Heroes of Menswear: Patrick Assaraf

Patrick Assaraf started with a T-shirt.

He didn’t just redesign it, slapping on an ironic image or a pocket. He perfected it from its very foundations, working with a proprietary blend of Peruvian cotton and lycra, which he cut slim and flattering. Minimal. Perfect.

The Canadian designer has since expanded his namesake brand to include a full line of equally pared-down basics and sportswear-inspired pieces. His aim is to take the guesswork out of getting dressed. “Each item in the collection works with everything else, so men are able to pick and choose and it just works for them.” That means Assaraf sticks to a trend-defying palette of blacks, greys and blues, and works mainly with fabrics that are supple and soft, like merino wools and fine-gauge cashmeres. “I like the idea of feeling comfortable but modern. That’s the philosophy behind it. It looks slim, it looks modern but it’s still extremely comfortable. And that’s the key.”

“I don’t know why there needs to be so many logos, details and patterns on shirts.”

The Hero of Menswear Survey

What should every man have in his wardrobe?

A soft, cashmere navy jacket for fall and a superfine wool sweater, very light and very soft, for spring.

What’s one trend you’re tired of?

Embellished shirts. I don’t know why there needs to be so many logos, details and patterns on shirts. Everything I do is very simple, beautiful, minimalistic.

Where do you turn when you aren’t inspired?

I take off immediately. New York. Milan. Paris. London. Florence. That’s where I like to go for inspiration.

What designer do you most admire?

Philosophy wise, it would be Yohji Yamamoto.
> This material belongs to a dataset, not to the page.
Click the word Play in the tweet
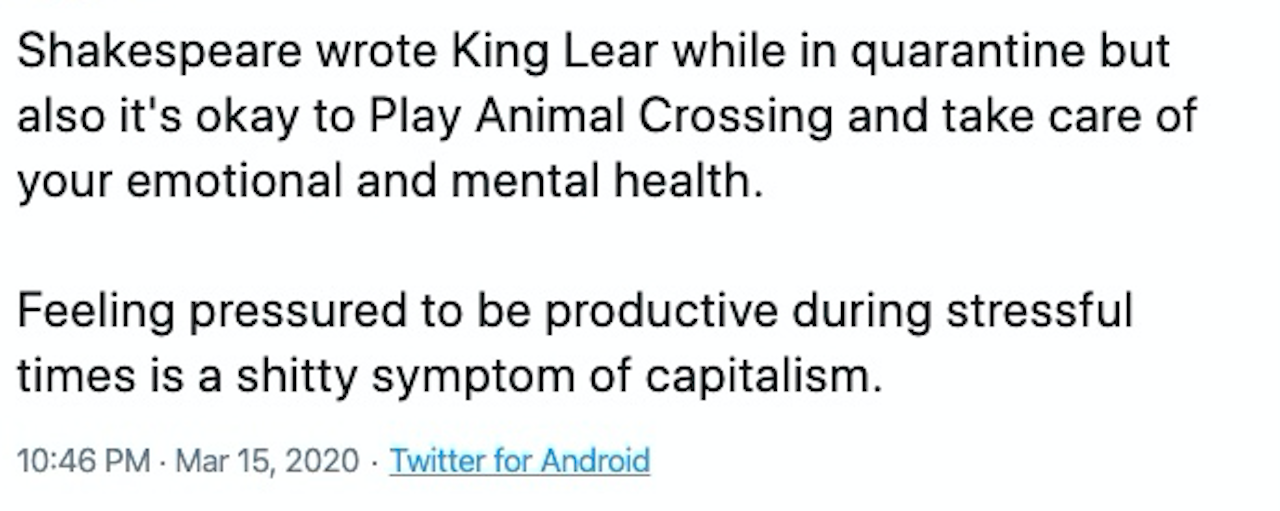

He was the first Japanese pioneer and is uncompromised when it comes to comfort and direction.

If you weren’t a designer, what would you be?

A Dressage rider.

In what era do you think men dressed best?

The late 1950s and early 1960s because there was tradition and elegance. Whether men were going to a baseball game or to a party, it was always done with elegance.
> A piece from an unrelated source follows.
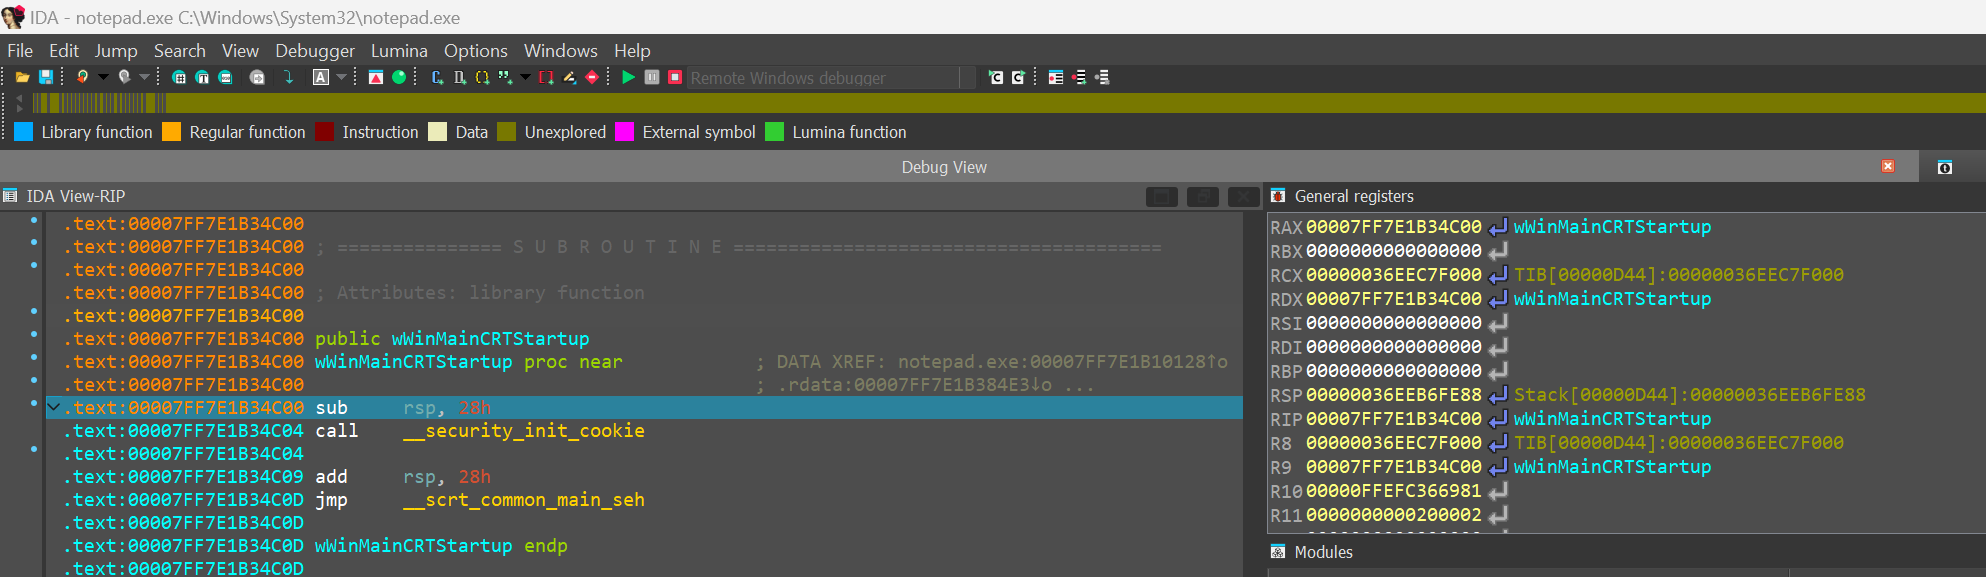The width and height of the screenshot is (1986, 577).
Task: Click the red Terminate process stop button
Action: click(x=675, y=77)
In what era do you think men dressed worst?

Twenty years ago, with the launch of casual Fridays, there was a lot of confusion in men’s wardrobes — professionals didn’t know how to wear casual clothing. Casual Friday was their introduction to the sportswear world, but they didn’t understand how to translate that to a professional environment.

Who, living or dead, would you most like to dress?

My friend Pablo Arraya, a Peruvian tennis legend. He is handsome, successful, athletic and completely clueless about dressing—something very common amongst men in North America, unfortunately.

What do you wear on a night off?

I don’t have any nights off; I dress the same from day to night. In the summer I wear faded jeans and a navy blazer. In the winter I wear black stretch jeans, a soft cashmere navy blazer and a collarless white shirt. I dress monochromatically with an emphasis on luxurious and soft fabrics.

What do you think is the next big trend in menswear?

A sporty and modern fit. Not as skinny as in the past, but still slim and tailored, and softness and comfort are very important.

Lighting Round! Pick one:

Single or double-breasted? High three-button jacket.

Bow tie or regular tie? Neither.

Pleated pants or not? Five-pocket pants, no pleats.

Chinos or jeans? Need to be clean and fitted — blue jeans in summer, black jeans in winter.

Sneakers or Oxfords? Sneakers — clean, modern and matte in white, navy or black.